What is needed » Scan the entries below and report only how many lines contain "field".

**********

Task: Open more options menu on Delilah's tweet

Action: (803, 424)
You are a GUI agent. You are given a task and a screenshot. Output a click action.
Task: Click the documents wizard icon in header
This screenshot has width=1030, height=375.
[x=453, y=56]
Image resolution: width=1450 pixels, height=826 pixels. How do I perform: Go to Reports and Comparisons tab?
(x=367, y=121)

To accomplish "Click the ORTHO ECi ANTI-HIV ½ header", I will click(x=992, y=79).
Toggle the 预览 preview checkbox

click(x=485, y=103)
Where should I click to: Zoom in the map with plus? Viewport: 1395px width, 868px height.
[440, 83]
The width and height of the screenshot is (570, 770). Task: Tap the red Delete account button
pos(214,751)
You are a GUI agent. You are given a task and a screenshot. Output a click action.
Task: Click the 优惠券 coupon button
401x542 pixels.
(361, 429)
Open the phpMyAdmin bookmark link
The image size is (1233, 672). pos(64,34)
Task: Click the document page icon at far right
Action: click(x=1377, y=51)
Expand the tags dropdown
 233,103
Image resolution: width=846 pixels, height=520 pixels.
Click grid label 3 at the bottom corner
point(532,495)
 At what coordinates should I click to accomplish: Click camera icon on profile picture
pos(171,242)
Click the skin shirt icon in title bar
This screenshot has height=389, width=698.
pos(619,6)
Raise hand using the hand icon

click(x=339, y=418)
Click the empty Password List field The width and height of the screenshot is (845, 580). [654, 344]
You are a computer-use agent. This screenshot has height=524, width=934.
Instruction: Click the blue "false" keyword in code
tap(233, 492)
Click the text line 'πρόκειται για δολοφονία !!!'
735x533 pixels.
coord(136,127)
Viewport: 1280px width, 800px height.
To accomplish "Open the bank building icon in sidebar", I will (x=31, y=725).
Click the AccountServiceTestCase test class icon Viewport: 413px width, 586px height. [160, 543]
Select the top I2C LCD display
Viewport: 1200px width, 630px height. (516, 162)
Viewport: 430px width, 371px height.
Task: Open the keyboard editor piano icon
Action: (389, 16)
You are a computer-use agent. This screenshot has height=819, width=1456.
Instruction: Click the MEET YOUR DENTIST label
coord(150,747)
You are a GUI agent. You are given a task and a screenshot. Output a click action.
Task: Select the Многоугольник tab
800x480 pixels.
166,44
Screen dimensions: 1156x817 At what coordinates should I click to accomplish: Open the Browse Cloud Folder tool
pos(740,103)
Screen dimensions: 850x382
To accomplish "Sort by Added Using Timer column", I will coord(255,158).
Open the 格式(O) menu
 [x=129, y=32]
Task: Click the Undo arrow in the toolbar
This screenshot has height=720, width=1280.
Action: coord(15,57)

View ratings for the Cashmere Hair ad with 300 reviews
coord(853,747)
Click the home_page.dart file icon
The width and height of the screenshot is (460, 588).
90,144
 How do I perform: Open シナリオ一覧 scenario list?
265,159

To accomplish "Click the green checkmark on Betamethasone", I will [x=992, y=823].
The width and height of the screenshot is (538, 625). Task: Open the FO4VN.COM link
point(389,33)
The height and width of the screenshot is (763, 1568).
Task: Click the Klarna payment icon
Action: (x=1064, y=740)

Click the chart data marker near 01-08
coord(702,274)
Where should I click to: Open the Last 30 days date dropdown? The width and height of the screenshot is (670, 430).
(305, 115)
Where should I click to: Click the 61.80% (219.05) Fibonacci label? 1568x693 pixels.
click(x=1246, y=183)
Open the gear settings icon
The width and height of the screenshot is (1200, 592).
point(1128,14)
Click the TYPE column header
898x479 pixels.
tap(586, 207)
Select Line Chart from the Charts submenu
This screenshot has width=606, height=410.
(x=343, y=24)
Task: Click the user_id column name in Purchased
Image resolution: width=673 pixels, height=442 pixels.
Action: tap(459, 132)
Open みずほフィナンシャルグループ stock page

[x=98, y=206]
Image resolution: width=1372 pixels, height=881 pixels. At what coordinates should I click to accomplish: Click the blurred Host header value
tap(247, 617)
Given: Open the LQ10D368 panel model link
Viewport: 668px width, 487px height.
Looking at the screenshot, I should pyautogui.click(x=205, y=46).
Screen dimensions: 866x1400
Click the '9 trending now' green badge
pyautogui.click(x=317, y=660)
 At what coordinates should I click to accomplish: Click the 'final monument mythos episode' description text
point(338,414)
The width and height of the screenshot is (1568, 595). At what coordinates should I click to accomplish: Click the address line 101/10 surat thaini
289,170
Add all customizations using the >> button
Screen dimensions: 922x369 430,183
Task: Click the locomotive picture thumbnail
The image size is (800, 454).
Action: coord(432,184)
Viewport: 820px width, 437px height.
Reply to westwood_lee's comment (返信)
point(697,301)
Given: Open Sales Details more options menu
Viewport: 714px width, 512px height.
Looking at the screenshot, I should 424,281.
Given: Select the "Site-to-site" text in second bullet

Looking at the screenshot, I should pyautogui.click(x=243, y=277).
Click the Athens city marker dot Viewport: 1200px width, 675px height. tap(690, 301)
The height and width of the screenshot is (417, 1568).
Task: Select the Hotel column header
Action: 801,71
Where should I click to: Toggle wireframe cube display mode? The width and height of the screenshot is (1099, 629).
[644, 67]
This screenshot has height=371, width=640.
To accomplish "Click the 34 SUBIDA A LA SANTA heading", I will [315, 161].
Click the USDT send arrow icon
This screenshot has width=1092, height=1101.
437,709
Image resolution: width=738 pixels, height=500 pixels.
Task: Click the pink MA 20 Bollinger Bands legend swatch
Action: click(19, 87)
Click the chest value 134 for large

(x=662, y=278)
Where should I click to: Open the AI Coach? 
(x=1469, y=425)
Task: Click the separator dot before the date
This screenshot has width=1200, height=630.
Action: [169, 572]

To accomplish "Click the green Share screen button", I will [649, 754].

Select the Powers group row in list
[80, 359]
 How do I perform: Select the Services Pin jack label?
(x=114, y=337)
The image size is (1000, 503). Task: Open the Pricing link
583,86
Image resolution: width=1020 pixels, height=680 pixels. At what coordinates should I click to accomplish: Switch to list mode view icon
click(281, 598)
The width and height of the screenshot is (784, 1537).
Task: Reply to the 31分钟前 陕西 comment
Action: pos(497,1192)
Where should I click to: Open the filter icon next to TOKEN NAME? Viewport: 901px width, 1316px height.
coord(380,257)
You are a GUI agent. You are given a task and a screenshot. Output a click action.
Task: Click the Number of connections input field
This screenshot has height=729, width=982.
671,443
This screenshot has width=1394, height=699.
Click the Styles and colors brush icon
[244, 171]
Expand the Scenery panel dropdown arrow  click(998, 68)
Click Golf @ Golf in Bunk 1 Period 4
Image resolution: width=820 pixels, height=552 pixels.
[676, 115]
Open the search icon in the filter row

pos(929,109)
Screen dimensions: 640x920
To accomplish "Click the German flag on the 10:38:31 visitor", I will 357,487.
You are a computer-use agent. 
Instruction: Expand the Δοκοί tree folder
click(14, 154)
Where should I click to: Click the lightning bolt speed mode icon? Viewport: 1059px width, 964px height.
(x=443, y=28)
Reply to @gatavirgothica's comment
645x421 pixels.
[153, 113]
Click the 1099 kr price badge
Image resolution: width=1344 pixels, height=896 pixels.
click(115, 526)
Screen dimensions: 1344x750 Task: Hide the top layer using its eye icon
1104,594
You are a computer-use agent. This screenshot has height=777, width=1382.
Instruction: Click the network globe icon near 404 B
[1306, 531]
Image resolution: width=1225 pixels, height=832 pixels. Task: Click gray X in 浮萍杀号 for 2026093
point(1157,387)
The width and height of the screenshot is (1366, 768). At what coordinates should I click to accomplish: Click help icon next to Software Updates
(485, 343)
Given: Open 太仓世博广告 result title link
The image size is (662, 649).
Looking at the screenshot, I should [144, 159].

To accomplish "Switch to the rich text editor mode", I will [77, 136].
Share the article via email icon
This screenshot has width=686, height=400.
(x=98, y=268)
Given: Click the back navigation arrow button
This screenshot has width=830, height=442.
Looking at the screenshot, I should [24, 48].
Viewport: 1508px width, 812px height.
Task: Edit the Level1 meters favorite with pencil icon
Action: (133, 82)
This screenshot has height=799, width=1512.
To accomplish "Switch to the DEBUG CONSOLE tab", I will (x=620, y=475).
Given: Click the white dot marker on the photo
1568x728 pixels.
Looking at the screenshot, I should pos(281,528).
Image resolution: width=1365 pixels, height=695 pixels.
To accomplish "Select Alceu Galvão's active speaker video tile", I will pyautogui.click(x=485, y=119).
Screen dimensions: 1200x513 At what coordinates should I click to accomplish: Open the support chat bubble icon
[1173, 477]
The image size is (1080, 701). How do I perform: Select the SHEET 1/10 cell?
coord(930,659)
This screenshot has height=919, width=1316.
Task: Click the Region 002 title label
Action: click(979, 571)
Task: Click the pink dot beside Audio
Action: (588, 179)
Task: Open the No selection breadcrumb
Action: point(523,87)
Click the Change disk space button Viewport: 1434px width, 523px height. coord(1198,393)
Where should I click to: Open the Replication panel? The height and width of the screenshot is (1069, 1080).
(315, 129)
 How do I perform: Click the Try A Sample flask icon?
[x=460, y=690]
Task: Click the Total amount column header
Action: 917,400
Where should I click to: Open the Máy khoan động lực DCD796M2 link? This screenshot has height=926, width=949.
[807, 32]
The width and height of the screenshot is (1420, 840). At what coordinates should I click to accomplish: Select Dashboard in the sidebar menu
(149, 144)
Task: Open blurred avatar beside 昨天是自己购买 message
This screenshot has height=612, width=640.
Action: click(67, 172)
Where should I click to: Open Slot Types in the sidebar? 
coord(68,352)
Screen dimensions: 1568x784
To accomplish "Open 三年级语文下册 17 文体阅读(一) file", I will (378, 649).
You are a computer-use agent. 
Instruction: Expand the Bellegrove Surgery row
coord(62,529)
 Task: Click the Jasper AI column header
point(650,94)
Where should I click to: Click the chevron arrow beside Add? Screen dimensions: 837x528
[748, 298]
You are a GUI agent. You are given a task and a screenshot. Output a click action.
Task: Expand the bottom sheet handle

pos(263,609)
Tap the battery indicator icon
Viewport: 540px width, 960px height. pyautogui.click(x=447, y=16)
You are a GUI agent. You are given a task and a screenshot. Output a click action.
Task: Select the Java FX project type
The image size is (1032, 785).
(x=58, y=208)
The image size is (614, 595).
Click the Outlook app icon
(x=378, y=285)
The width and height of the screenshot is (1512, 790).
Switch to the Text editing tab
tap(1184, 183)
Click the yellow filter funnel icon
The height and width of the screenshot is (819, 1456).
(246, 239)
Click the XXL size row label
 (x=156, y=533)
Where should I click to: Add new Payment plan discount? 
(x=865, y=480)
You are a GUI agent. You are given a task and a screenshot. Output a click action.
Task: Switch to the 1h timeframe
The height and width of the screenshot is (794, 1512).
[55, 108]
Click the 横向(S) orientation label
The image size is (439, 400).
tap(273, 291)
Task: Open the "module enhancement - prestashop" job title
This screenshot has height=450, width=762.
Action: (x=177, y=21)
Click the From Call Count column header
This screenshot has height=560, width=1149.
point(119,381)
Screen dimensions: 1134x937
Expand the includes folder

**********

Response box » 2